**Document excerpt:**
*** Block opens ***
الأربعاء، 28 سبتمبر 2016

Senators Ask DOJ To Investigate Mylan Over Possible EpiPen Medicaid Fraud

EpiPen maker Mylan might have thought that dealing with the public shaming of a congressional hearing would be the low point of its ongoing price-hike scandal, but lawmakers continue to scrutinize the drug company and are now calling for a federal investigation into the possibility that Mylan was deliberately mis-categorizing the emergency allergy medication in order to reap bigger payments from Medicaid.

In a letter [PDF] sent this morning to U.S. Attorney General Loretta Lynch by Senators Richard Blumenthal (CT), Chuck Grassley (IA), and Amy Klobuchar (MN), the lawmakers question the way that EpiPen was categorized under the Medicaid Drug Rebate Program.

That program requires drugmakers to pay a portion of their revenues — in the form of rebates — to the states. The size of those rebates is determined by whether the drug is considered an “innovator” medication (often a newer, higher-cost drug with little or no competition) or a “non-innovator multiple source” (NIMS) drug (often an older drug with competition from generics).

More precisely, the Social Security Act defines a NIMS drug as a covered medication for which there is “at least 1 other drug product which is rated as therapeutically equivalent… and is sold or marketed in the United States during the period.”

The difference between a NIMS drug and an innovator drug could have a big impact on a company’s bottom line. A drugmaker only pays a rebate worth 13% of the price for a NIMS drug, but innovator medications have rebate rates that start at 23.1%.

Drug companies are on a sort of honor code to categorize each of their drugs accordingly, and they can face significant penalties for labeling a drug as NIMS just to pay the lower rebate.

In fact, back in 2009 Mylan was one of four drugmakers that paid a penalty to the DOJ totaling $124 million for allegedly trying to game the rebate program.
*** Block closes ***
**Your tasks:**
[a] Answer these questions from the article about Mylan and EpiPen Medicaid rebates:
(i) Which three senators sent the letter to Loretta Lynch?
(ii) What share of the price does a drugmaker pay as a rebate for a NIMS drug?
(iii) What total penalty did the four drugmakers pay the DOJ in 2009?
[b] Carry on the article about the senators' call for a DOJ probe of Mylan's EpiPen Medicaid rebates, picking up after its last sentence.

**Collected data:**
*** Block opens ***
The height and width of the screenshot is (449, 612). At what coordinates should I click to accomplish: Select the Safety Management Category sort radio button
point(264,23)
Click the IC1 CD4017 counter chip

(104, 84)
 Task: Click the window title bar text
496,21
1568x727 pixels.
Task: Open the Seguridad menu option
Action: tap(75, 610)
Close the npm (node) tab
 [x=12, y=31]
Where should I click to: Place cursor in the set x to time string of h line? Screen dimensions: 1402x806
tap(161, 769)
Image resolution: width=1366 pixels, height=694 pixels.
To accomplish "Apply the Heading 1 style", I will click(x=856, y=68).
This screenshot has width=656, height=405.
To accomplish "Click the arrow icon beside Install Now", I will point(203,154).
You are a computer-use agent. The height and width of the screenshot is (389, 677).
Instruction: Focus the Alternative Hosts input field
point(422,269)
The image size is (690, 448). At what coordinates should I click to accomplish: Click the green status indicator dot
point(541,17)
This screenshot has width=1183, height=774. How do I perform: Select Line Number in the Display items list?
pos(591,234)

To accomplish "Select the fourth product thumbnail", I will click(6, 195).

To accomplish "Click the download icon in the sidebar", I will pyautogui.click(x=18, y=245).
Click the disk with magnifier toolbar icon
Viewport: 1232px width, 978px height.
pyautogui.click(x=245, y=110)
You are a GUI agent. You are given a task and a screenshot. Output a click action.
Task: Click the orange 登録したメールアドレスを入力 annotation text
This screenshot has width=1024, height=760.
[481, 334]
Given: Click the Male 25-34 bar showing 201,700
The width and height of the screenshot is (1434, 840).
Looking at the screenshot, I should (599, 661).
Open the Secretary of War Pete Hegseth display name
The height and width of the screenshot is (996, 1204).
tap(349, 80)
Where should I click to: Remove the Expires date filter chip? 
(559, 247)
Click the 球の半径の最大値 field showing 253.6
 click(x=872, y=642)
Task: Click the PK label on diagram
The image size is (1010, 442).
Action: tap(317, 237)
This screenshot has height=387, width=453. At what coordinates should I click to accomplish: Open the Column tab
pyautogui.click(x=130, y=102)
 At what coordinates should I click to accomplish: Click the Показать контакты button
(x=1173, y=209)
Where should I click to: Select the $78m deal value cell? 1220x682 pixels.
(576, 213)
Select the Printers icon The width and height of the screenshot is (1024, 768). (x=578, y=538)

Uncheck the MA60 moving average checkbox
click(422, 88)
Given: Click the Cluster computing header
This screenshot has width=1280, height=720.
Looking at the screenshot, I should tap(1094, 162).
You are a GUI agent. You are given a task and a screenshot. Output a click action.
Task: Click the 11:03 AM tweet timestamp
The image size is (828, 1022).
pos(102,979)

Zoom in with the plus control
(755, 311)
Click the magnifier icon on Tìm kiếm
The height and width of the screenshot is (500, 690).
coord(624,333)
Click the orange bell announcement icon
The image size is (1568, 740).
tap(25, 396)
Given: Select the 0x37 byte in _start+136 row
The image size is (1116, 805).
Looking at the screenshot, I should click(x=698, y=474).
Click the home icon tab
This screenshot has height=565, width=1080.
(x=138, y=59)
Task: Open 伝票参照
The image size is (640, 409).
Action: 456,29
*** Block closes ***
**Answers by task:**
[a]
(i) Richard Blumenthal, Chuck Grassley, and Amy Klobuchar
(ii) 13%
(iii) $124 million

[b]
Mylan has classified EpiPen as a NIMS medication since it acquired the drug, along with the rest of Merck’s generics business, nearly a decade ago. And it appears that this classification of the emergency allergy treatment goes back to at least 1997, when the Department of Health and Human Services concluded that EpiPen — at the time — qualified as a multiple-source drug.

“However, the EpiPen marketed by Mylan is significantly different than the 1997 version,” write the senators, pointing to new patents that have protected EpiPen from competition, along with other changes to the product. “Further, it is our understanding that classifying the EpiPen as a non-innovator product is inconsistent with industry practice. When Mylan’s competitors market a drug delivery product under a new drug application, at least some of them classify the product as an innovator, even if the drug being delivered is off-patent.”

The letter argues that EpiPen, which controls nearly all of the U.S. market for epinephrine auto-injectors, currently has no FDA-approved therapeutic equivalent and Mylan may be smaller rebates than the law requires. Deliberately misleading the government into the lower rebate rate could be a violation of the False Claims Act, notes the letter, which asks the DOJ to investigate accordingly.

“The American people have been rightly outraged as Mylan engaged in substantial price increases that resulted in billions of dollars paid by U.S. consumers,” concludes the letter. “They deserve to know whether the company also violated the False Claims Act and diverted millions of dollars from U.S. taxpayers.”

Earlier this month, Inside Health Policy reported that the Center for Medicare & Medicaid Services (CMS) had notified Mylan that the EpiPen was indeed incorrectly categorized as NIMS.

West Virginia’s attorney general recently revealed that he is already investigating Mylan’s possible deliberate misclassification of EpiPen, along with concerns that the company may have violated antitrust laws by making a deal with Teva Pharmaceuticals to keep an EpiPen competitor off the market while the sticker price of the drug soared by around 600%.